The content of Wendy Ewald's project differed greatly from those of her colleagues. She explored what different communities in the area considered most important. Ewald had a total of fourteen different mini-projects exploring the lives of groups that ranged from women attending an orthodox military school to elderly villagers. She taught them seminars on photography and observed "how education forms the country." Ewald taught these groups of people to take photos of what impacted their lives and taught them to use metaphors. Then she compared what different groups concentrated on in their photography.
Fazal Sheikh, like all the other photographers, had issues with photographing in the region. "I prefer an open perspective," said Sheikh, "Israel is extremely constricting." His project was about the transformation of the land. He visited a village that is now unrecognizable. It was transformed into a forest and the people who once lived there became displaced around the country. He decided to fly over the desert after spending time in a protest tent overlooking the dry barren land that would become a dense forest. He coupled taking photographs from a helicopter with listening to stories from combatants on both sides.

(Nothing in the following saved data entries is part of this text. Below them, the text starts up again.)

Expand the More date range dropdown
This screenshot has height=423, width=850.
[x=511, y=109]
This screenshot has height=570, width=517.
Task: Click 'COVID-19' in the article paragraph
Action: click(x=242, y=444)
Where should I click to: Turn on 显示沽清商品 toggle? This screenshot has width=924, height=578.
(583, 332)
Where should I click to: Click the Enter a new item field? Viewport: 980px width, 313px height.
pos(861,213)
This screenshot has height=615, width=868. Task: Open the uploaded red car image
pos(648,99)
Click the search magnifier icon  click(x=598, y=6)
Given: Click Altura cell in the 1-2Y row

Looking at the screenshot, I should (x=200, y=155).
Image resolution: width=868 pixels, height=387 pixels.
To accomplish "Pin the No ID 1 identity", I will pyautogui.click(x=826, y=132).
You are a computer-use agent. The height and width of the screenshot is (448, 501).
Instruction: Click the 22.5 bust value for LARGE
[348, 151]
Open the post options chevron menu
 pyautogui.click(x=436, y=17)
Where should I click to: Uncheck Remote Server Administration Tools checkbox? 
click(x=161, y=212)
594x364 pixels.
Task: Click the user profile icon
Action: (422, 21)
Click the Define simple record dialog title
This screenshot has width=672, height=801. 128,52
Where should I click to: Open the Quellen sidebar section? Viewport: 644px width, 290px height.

Joseph Koudelka, a Czech photographer, talked about originally denying Frederic Brenner's invitation to cooperate with this project. "I bought my own ticket," said Koudelka, "to avoid having any obligation." He was born in 1938 and experienced the German occupation of his village. Later he witnessed the Russians first liberating the Czechs and then occupying them. "I grew up behind the Iron Curtain and always wanted to see the other side," Koudelka expressed his sympathy for the people in the area. His book doesn't always show the people, but you can see the impact of mankind in every photograph.
The subject of the title came up in the discussion. All the books and the project itself avoid naming the area that has had so many in its past. Art can be a tool of propaganda and the Israel-Palestine topic is a sensitive one with extremists on both sides. A name that didn't lean to either side of the conflict seemed the most appropriate and most objective to allow the viewers to interpret the meaning.